> Work instructions
Write the records out again, precisely as they stand.
[[ Records, beginning ]]
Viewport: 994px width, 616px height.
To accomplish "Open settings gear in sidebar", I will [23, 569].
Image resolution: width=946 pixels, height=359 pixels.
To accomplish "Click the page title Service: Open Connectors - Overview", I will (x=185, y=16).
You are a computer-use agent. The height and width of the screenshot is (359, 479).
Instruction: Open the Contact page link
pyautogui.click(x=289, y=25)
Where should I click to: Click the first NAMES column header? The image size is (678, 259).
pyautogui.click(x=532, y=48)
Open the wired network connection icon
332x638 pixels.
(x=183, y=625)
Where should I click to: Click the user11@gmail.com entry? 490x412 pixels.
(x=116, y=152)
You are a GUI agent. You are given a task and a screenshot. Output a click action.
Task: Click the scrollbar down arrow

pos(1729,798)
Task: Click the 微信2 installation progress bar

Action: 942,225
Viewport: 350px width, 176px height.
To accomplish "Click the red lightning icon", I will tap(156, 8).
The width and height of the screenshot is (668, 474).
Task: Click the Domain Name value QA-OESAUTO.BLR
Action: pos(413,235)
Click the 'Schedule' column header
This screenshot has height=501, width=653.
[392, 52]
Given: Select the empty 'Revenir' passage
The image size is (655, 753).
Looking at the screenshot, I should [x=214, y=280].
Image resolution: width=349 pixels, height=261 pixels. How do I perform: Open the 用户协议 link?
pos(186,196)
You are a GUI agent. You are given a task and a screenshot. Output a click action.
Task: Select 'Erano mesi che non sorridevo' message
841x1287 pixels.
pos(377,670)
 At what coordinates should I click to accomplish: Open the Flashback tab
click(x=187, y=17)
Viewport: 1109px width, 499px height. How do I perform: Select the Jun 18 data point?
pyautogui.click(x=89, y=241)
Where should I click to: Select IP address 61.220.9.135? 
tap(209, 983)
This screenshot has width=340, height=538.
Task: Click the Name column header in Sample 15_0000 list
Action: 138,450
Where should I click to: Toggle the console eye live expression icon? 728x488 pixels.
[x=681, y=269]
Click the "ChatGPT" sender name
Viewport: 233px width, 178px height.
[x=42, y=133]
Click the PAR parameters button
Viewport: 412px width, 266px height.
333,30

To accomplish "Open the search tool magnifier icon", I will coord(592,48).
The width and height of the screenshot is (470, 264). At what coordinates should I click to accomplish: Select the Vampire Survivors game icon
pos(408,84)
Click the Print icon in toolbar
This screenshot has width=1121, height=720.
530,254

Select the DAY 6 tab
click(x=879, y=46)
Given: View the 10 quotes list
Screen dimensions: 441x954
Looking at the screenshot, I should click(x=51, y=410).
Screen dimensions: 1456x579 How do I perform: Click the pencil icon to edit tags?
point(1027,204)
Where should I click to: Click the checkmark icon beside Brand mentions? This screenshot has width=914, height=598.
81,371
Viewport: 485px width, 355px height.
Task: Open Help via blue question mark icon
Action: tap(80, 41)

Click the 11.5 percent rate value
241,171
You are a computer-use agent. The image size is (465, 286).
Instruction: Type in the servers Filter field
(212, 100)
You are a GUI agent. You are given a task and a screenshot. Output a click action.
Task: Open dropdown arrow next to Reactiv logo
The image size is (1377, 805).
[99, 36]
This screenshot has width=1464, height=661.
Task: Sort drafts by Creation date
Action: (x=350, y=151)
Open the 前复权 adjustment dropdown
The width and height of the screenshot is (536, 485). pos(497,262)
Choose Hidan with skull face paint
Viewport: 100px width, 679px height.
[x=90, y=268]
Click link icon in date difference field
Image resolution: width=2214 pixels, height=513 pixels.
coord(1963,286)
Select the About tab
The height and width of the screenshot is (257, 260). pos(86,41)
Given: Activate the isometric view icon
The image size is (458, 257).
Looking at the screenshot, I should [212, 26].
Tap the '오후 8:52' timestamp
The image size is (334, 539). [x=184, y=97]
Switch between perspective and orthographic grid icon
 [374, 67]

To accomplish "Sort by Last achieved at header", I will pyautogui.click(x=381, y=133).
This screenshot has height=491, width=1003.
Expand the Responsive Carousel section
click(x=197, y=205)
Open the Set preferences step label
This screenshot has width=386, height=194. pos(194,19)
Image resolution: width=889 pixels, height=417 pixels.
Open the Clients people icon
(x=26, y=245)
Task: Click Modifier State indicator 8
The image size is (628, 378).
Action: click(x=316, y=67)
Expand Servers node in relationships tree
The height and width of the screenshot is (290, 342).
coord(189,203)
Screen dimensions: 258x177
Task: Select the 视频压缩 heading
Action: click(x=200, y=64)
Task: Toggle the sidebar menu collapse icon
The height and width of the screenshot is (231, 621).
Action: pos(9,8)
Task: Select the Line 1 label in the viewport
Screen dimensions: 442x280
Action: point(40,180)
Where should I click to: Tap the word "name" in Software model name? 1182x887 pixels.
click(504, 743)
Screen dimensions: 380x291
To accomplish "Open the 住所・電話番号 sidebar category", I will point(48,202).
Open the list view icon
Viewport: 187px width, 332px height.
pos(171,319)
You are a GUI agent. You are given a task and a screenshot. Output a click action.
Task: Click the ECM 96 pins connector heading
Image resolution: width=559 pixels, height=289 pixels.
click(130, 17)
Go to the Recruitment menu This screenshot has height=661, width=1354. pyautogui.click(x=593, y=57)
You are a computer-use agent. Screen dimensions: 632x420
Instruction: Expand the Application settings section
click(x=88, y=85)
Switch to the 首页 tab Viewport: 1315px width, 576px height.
[[ Records, end ]]
> Result of the exercise
Viewport: 994px width, 616px height.
To accomplish "Open settings gear in sidebar", I will [23, 569].
Image resolution: width=946 pixels, height=359 pixels.
To accomplish "Click the page title Service: Open Connectors - Overview", I will (x=185, y=16).
You are a computer-use agent. The height and width of the screenshot is (359, 479).
Instruction: Open the Contact page link
pyautogui.click(x=289, y=25)
Where should I click to: Click the first NAMES column header? The image size is (678, 259).
pyautogui.click(x=532, y=48)
Open the wired network connection icon
332x638 pixels.
(x=183, y=625)
Where should I click to: Click the user11@gmail.com entry? 490x412 pixels.
(x=116, y=152)
You are a GUI agent. You are given a task and a screenshot. Output a click action.
Task: Click the scrollbar down arrow

pos(1729,798)
Task: Click the 微信2 installation progress bar

Action: 942,225
Viewport: 350px width, 176px height.
To accomplish "Click the red lightning icon", I will tap(156, 8).
The width and height of the screenshot is (668, 474).
Task: Click the Domain Name value QA-OESAUTO.BLR
Action: pos(413,235)
Click the 'Schedule' column header
This screenshot has height=501, width=653.
[392, 52]
Given: Select the empty 'Revenir' passage
The image size is (655, 753).
Looking at the screenshot, I should [x=214, y=280].
Image resolution: width=349 pixels, height=261 pixels. How do I perform: Open the 用户协议 link?
pos(186,196)
You are a GUI agent. You are given a task and a screenshot. Output a click action.
Task: Select 'Erano mesi che non sorridevo' message
841x1287 pixels.
pos(377,670)
 At what coordinates should I click to accomplish: Open the Flashback tab
click(x=187, y=17)
Viewport: 1109px width, 499px height. How do I perform: Select the Jun 18 data point?
pyautogui.click(x=89, y=241)
Where should I click to: Select IP address 61.220.9.135? 
tap(209, 983)
This screenshot has width=340, height=538.
Task: Click the Name column header in Sample 15_0000 list
Action: 138,450
Where should I click to: Toggle the console eye live expression icon? 728x488 pixels.
[x=681, y=269]
Click the "ChatGPT" sender name
Viewport: 233px width, 178px height.
[x=42, y=133]
Click the PAR parameters button
Viewport: 412px width, 266px height.
333,30

To accomplish "Open the search tool magnifier icon", I will coord(592,48).
The width and height of the screenshot is (470, 264). At what coordinates should I click to accomplish: Select the Vampire Survivors game icon
pos(408,84)
Click the Print icon in toolbar
This screenshot has width=1121, height=720.
530,254

Select the DAY 6 tab
click(x=879, y=46)
Given: View the 10 quotes list
Screen dimensions: 441x954
Looking at the screenshot, I should click(x=51, y=410).
Screen dimensions: 1456x579 How do I perform: Click the pencil icon to edit tags?
point(1027,204)
Where should I click to: Click the checkmark icon beside Brand mentions? This screenshot has width=914, height=598.
81,371
Viewport: 485px width, 355px height.
Task: Open Help via blue question mark icon
Action: tap(80, 41)

Click the 11.5 percent rate value
241,171
You are a computer-use agent. The image size is (465, 286).
Instruction: Type in the servers Filter field
(212, 100)
You are a GUI agent. You are given a task and a screenshot. Output a click action.
Task: Open dropdown arrow next to Reactiv logo
The image size is (1377, 805).
[99, 36]
This screenshot has width=1464, height=661.
Task: Sort drafts by Creation date
Action: (x=350, y=151)
Open the 前复权 adjustment dropdown
The width and height of the screenshot is (536, 485). pos(497,262)
Choose Hidan with skull face paint
Viewport: 100px width, 679px height.
[x=90, y=268]
Click link icon in date difference field
Image resolution: width=2214 pixels, height=513 pixels.
coord(1963,286)
Select the About tab
The height and width of the screenshot is (257, 260). pos(86,41)
Given: Activate the isometric view icon
The image size is (458, 257).
Looking at the screenshot, I should [212, 26].
Tap the '오후 8:52' timestamp
The image size is (334, 539). [x=184, y=97]
Switch between perspective and orthographic grid icon
 [374, 67]

To accomplish "Sort by Last achieved at header", I will pyautogui.click(x=381, y=133).
This screenshot has height=491, width=1003.
Expand the Responsive Carousel section
click(x=197, y=205)
Open the Set preferences step label
This screenshot has width=386, height=194. pos(194,19)
Image resolution: width=889 pixels, height=417 pixels.
Open the Clients people icon
(x=26, y=245)
Task: Click Modifier State indicator 8
The image size is (628, 378).
Action: click(x=316, y=67)
Expand Servers node in relationships tree
The height and width of the screenshot is (290, 342).
coord(189,203)
Screen dimensions: 258x177
Task: Select the 视频压缩 heading
Action: click(x=200, y=64)
Task: Toggle the sidebar menu collapse icon
The height and width of the screenshot is (231, 621).
Action: pos(9,8)
Task: Select the Line 1 label in the viewport
Screen dimensions: 442x280
Action: point(40,180)
Where should I click to: Tap the word "name" in Software model name? 1182x887 pixels.
click(504, 743)
Screen dimensions: 380x291
To accomplish "Open the 住所・電話番号 sidebar category", I will point(48,202).
Open the list view icon
Viewport: 187px width, 332px height.
pos(171,319)
You are a GUI agent. You are given a task and a screenshot. Output a click action.
Task: Click the ECM 96 pins connector heading
Image resolution: width=559 pixels, height=289 pixels.
click(130, 17)
Go to the Recruitment menu This screenshot has height=661, width=1354. pyautogui.click(x=593, y=57)
You are a computer-use agent. Screen dimensions: 632x420
Instruction: Expand the Application settings section
click(x=88, y=85)
Switch to the 首页 tab Viewport: 1315px width, 576px height.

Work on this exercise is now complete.